I'd wager the optimisations you're talking about happen just fine if blah is a static function, where the compiler can assume nothing from the outside will call this function, so calling conventions can be broken at will.

Seeing as blah isn't a static function, I think the calling convention for C that g++ uses somehow dictates that a memcpy is to be used in this case.

Note that I haven't acually tried this, so no guarantees.

dottrap · on June 3, 2018

I don't claim to have any answers, but I found all of this interesting and surprising. I wondered about a couple of things. What happens if the do_stuff_to_foo is actually defined (and what happens in that actual function)? And is there a difference between value semantics and pointer/reference semantics?
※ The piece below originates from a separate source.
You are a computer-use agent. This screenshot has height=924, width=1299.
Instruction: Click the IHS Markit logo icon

These questions were my take-away from one of Chandler Carruth's C++ compiler optimization talks, I think it was this talk. https://youtu.be/eR34r7HOU14

My take aways were that the optimizer gets a huge chunk of its performance by inlining. And with value semantics, the optimizer can "cheat like crazy".

So I defined two different variants for do_stuff_to_foo

Original Pointer/Reference Semantics:

    void do_stuff_to_foo(foo* a)
    {
        a->x++;
    }

Value Semantics:

    foo do_stuff_to_foo(foo a)
    {
        a.x++;
        return a;
    }

In both cases, the compiler emits effectively the same output for C and C++ (I only tested clang.) (The main difference was name mangling. I omit stuff for brevity.)
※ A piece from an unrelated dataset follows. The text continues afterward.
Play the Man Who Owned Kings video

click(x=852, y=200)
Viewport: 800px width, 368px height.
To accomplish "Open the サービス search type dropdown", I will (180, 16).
Pointer/Reference Semantics:

    Lcfi2:
        .cfi_def_cfa_register %rbp
        incl	(%rdi)
        popq	%rbp
        retq
        .cfi_endproc
                                        ## -- End function
        .globl	_blah                   ## -- Begin function blah
        .p2align	4, 0x90
    _blah:                                  ## @blah
        .cfi_startproc
    ## BB#0:
        pushq	%rbp
    Lcfi3:
        .cfi_def_cfa_offset 16
    Lcfi4:
        .cfi_offset %rbp, -16
        movq	%rsp, %rbp
    Lcfi5:
        .cfi_def_cfa_register %rbp
        movq	%rdi, %rax
        popq	%rbp
        retq
        .cfi_endproc

Value Semantics:

    Lcfi3:
        .cfi_offset %rbx, -24
        movq	%rdi, %rbx
        incl	16(%rbp)
        leaq	16(%rbp), %rsi
        movl	$1036, %edx             ## imm = 0x40C
        callq	_memcpy
        movq	%rbx, %rax
        addq	$8, %rsp
        popq	%rbx
        popq	%rbp
        retq
        .cfi_endproc

What I find interesting here is that in both the C and C++ , the memcpy now appears. And in the C case, there is still only one memcpy, not two.

So as I said, I don't have any answers and really don't know what the take away is. But RVO no longer seems to be a factor in these variants.

adrianratnapala · on June 3, 2018

Having a module boundary in a place where function call overhead is going to be signficant is a code smell. C++ and Rust programmers just don't notice because the entire standard library reeks of it.